What is required:
Restate the stretch of the film discussion from "I saw it with" through "in Chinatown now).", substituting "film" for every occurrence of "movie".

Study text:
══════

Well, it did seem a bit like a tragic Deus Ex Machina, where the writer can’t think of a good ending so everyone just dies (I’m looking at you, Shakespeare.) But it worked for me because it symbolically marked inexorable progress. But up until the end the story wasn’t so great, but the characterizations, especially DDL’s constant exuding of instability, and period color were enough to carry the film up till that point.
My mother pretty much thinks this is the best movie anyone ever made. Seriously. She even spoke of some day going to the Five Points (does it even exist?).
I saw it with her and I enjoyed it, to a point. There’s only so much violence I can handle in a movie, and this one crossed that line, albeit not by much. All in all a pretty good movie, but not one that I’m keen to add to my DVD collection.
I really liked this movie, mostly for the historical feel, which seemed very authentic to me. I also liked the way Scorcesese combined so many elements of so many stories from the novel. I didn’t find any of the characters besides Bill the Butcher very interesting, though. I also felt Scorcesese had to tread a fine line between inviting the viewer’s sympathy for the Irish, and acknowledging their complicities in the horrors of the draft riots, and I think that took away from the accuracy of the movie.
And the Five Points doesn’t exist anymore, but you can go to where it once existed (basically it is a park in Chinatown now).
I agree. Bill the Butcher is a great knife-thrower, who puts out one of his one eyes, on purpose, as a tribute to a fallen foe. But then, with his depth perception gone, he’s still able to throw a knife with superhuman accuracy. He was almost like a bad X-*Men * villain.
Comicize is a good word. The first time I saw it, on cable tv, like TNT or one of those, I missed the opening credits, just channel surfing. I turned it on when the camera is panning thru what I thought was a cave. It had a strange feel. I thought it was one of the modern vampire movies. Very few clues as to the time period until they get outside and you see it’s the prep for a gang fight.

══════

Recorded information:
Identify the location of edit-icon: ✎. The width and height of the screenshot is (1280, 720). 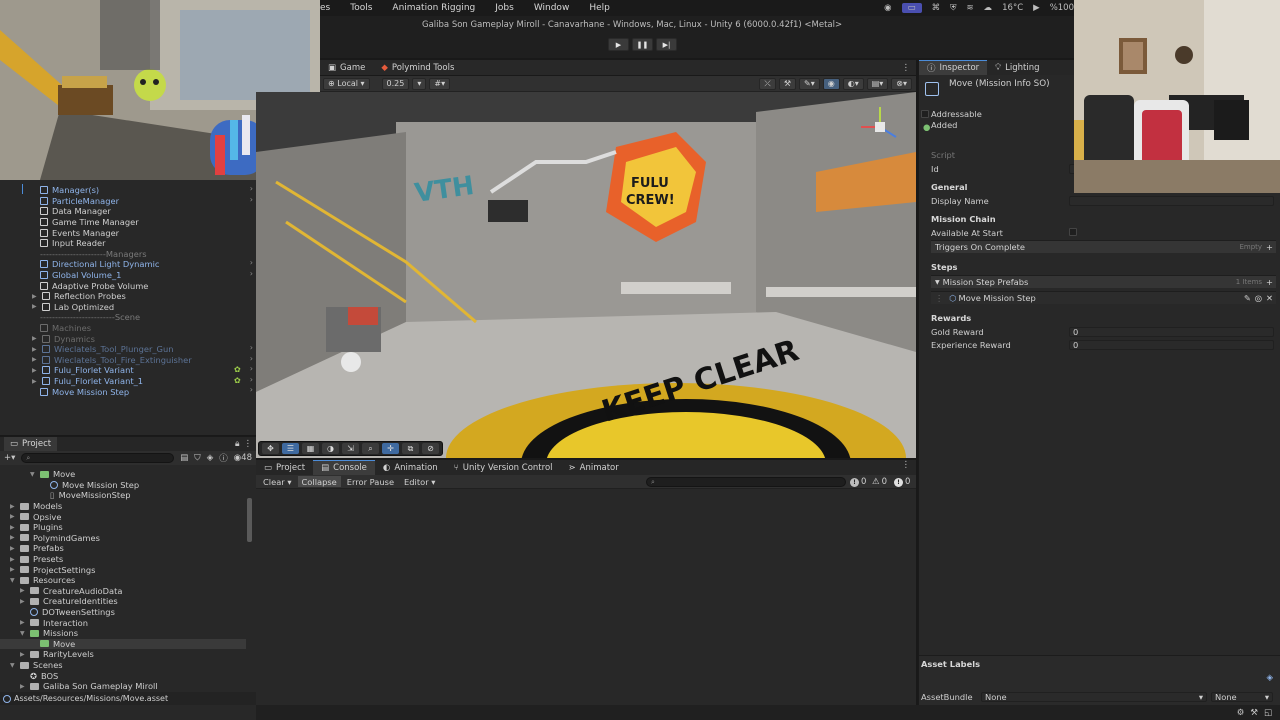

══════

Exercise response:
I saw it with her and I enjoyed it, to a point. There’s only so much violence I can handle in a film, and this one crossed that line, albeit not by much. All in all a pretty good film, but not one that I’m keen to add to my DVD collection.
I really liked this film, mostly for the historical feel, which seemed very authentic to me. I also liked the way Scorcesese combined so many elements of so many stories from the novel. I didn’t find any of the characters besides Bill the Butcher very interesting, though. I also felt Scorcesese had to tread a fine line between inviting the viewer’s sympathy for the Irish, and acknowledging their complicities in the horrors of the draft riots, and I think that took away from the accuracy of the film.
And the Five Points doesn’t exist anymore, but you can go to where it once existed (basically it is a park in Chinatown now).